In other entertainment news…
- The food word is still reeling over the loss of Anthony Bourdain one week after he was found dead in a hotel room in France of an apparent suicide. This week, CNN confirmed plans to air the final two Season 11 episodes of Parts Unknown this Sunday and the following Sunday, as originally planned. (The network has not yet commented on the fate of Season 12, which Bourdain was shooting when he took his own life.) This week’s episode will focus on Cajun Mardi Gras, and next week’s show will cover Bourdain’s trip to Bhutan with Darren Aronofsky. CNN’s hour-long tribute special Remembering Anthony Bourdain will air again this weekend before Parts Unknown at 8 p.m. And, in an act of goodwill toward Bourdain’s legion of fans, Netflix also negotiated a deal to keep the first eight seasons of Parts in its library for “months to come.”
- Bao, Pixar’s short film about an adorable dumpling baby, is running before all showings of Incredibles 2 starting today. Check out a behind-the-scenes look at the making of this instant-classic short film, along with an illustrated dumpling recipe for from writer/director Domee Shi, here.

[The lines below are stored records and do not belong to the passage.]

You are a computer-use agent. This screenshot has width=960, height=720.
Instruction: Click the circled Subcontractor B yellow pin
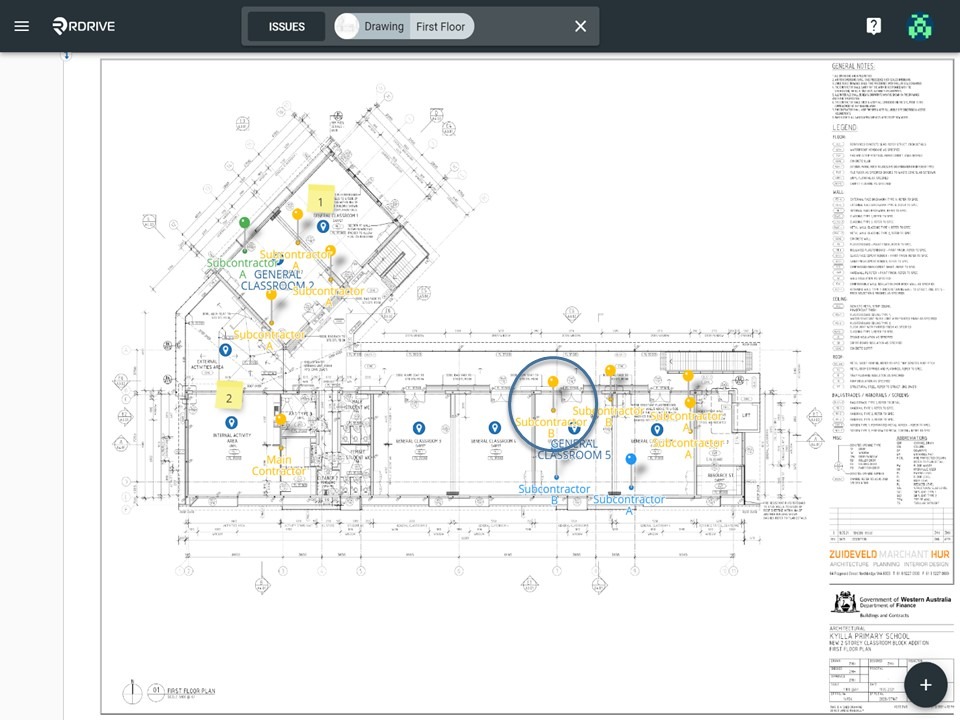coord(553,382)
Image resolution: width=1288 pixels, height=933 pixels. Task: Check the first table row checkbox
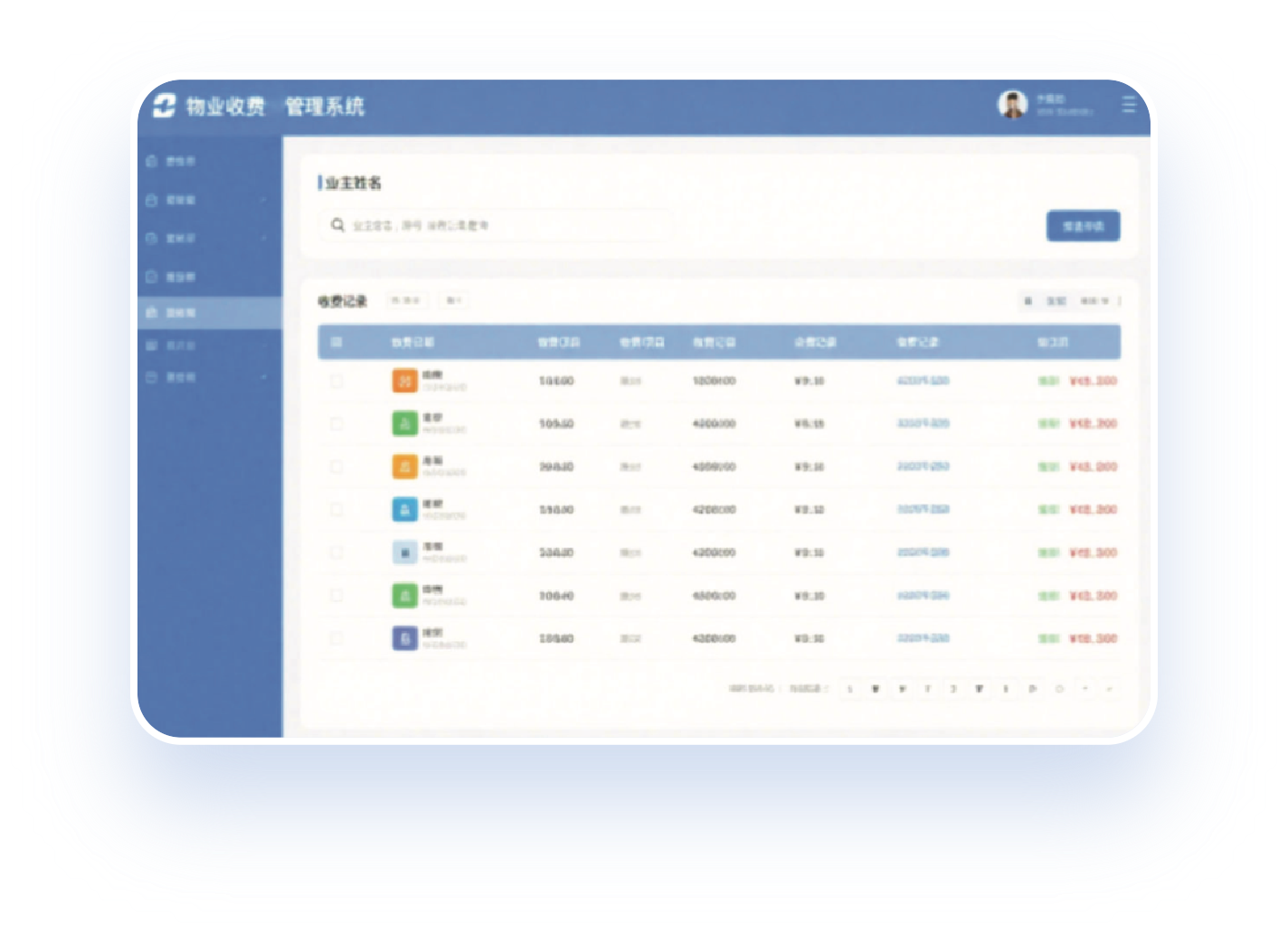[x=336, y=381]
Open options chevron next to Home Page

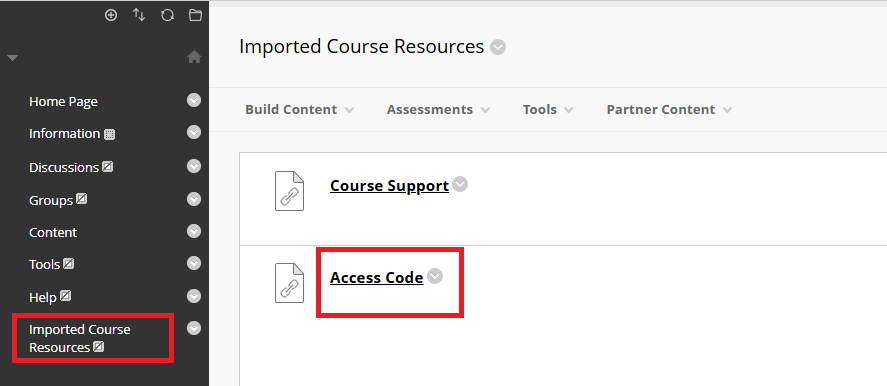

- Netflix is making a new baking competition show called Sugar Rush, which will be judged by Sprinkles proprietor Candace Nelson and Australian TV star Adriano Zumbo. No word yet on a release date.
- Ree Drummond, aka the Pioneer Woman, is opening a new pizzeria in her hometown of Pawhuska, Oklahoma called P-Town Pizza.
- The tenth season of Comedians in Cars Getting Coffee will land on Netflix on Friday, July 6. This batch of episodes will feature Jerry Seinfeld gabbing with Tracy Morgan, Kate McKinnon, Ellen DeGeneres, Hasan Minhaj, Dana Carvey, Neil Brennan, Alec Baldwin, Zach Galifianakis, John Mulaney, Dave Chappelle, and the late Jerry Lewis.
- And finally, now that Starz’s surprisingly crunchy restaurant drama Sweetbitter has concluded its run, you can stream all six episodes marathon-style, which is probably the best way to enjoy this soap opera-esque show. Catch it on Starz, Amazon, or iTunes.
Have a great weekend, and if you’re looking for something hearty (and meatless) to make this weekend, consider whipping up on of Tyler Kord’s mighty crispy zucchini parm sandwiches.